How do people interact?

In the first stage of getting to know each other in a relationship, the asynchronous nature of written communication, text messages, e-mails and messages or comments on social networking or dating sites – as opposed to telephone calls or video chats – allows people to interact in a more continuous way and gives them an escape hatch in potentially vulnerable situations. When people meet up and get to know each other this way, they can plan, edit and study their flirtatious messages before sending them. As John says about this type of communication, "I can think about things more. You can deliberate and answer whatever you want".

When couples move on to committed relationships, they use these communications technologies to maintain a type of digital cohabitation, regardless of physical distance. With technologies like cellphones and social networking sites, couples never have to be separated. This often strengthens the relationships between the partners: in a study on the use of technology in romantic relationships, Borae Jin and Jorge Peña found that couples who keep in close touch by cellphone show less uncertainty about their relationships and greater levels of commitment. This type of communication becomes something like "working on the relationship", and the couple exchange digital tokens of affection such as text messages or comments on online photos. "Champ", a young 19 year old man in New York, said to one of my collaborators in Hanging Out, Messing Around and Geeking Out that in his relationship with his girlfriend "you probably send a little text message, 'Oh I'm thinking of you', ”, or something like that while she's working... You probably send little comments three times a day".

There's no doubt that some of the current fears are based on the perfectly accurate observation of the fact that communications technologies do not always encourage constructive relationship work. The public nature of Facebook messages, for example, appears to provoke jealousy and to decrease intimacy. When the anthropologist Ilana Gershon interviewed university students on their romantic life, several indicated that Facebook jeopardizes their relationships. As "Cole", one of the interviewees, said, "There's a lot of drama. It adds to the stress".

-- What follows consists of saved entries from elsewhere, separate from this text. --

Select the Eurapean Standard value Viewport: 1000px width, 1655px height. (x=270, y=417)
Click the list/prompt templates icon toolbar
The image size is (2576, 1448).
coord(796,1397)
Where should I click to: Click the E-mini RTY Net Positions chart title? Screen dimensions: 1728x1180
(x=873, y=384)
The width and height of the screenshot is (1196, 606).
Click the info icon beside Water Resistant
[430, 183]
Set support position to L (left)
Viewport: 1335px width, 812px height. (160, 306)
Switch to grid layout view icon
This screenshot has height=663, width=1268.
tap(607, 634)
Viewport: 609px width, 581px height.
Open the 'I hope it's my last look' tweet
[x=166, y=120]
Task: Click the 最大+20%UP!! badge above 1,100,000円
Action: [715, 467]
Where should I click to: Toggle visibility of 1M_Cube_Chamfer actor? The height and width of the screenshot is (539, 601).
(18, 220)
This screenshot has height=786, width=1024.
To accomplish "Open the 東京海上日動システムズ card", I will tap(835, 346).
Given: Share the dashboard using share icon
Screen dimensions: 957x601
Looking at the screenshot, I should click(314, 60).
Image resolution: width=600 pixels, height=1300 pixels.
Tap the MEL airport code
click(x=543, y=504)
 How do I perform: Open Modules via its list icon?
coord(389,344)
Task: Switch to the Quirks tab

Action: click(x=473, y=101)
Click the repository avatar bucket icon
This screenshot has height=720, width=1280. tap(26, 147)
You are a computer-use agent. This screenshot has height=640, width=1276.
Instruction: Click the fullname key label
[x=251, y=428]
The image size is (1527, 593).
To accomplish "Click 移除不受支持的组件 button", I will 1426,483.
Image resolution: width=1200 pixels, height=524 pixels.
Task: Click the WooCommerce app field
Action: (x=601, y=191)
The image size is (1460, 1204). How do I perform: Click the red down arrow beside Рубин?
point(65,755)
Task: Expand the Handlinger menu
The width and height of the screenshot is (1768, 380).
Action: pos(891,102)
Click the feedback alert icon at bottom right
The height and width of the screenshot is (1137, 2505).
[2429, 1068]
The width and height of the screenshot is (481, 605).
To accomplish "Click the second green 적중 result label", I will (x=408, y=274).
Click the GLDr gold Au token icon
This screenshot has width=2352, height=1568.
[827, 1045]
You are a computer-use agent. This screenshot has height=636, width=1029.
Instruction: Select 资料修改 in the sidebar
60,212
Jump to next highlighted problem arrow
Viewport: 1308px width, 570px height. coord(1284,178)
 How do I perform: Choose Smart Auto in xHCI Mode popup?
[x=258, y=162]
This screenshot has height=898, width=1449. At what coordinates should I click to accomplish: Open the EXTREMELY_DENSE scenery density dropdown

But in general, the research by Gershon and other experts indicates that people often have a common understanding of how and when they should use technology in their romantic relationships. In fact, this is largely due to the fact that people use social networks primarily to express connection, and they don't like to use them to end a relationship. Only 25% of social network users said they would use the technology to deal with serious issues with their partners, and a very small number said they would end their relationship in that way. When Gershonasked the university students to describe a 'bad' breakup, they immediately brought up any carried out via the social networks. In  Hanging Out, Messing Around and Geeking Out"Grady",a 16-year-old secondary student, said that breaking up by text message or social networks was particularly "disrespectful", because "you can't respond or say anything".

Given the sensitive understanding people have of the role played by technology in their relationships, the idea that the new communications media are a dehumanizing force is somewhat overblown. What the research tells us is that technology can neither create nor destroy relationships. But there is no doubt that technology has changed relationships. It may make it easier to develop emotional intimacy. It may smooth sexual relationships with strangers. It may also increase the risk of deception among people who are in intimate relationships. All this can place an additional burden on relationships, and require couples to work on their relationships both inside and outside Internet. If Rick and Jessie had been able to resolve these difficulties, they might not have spent so many years apart.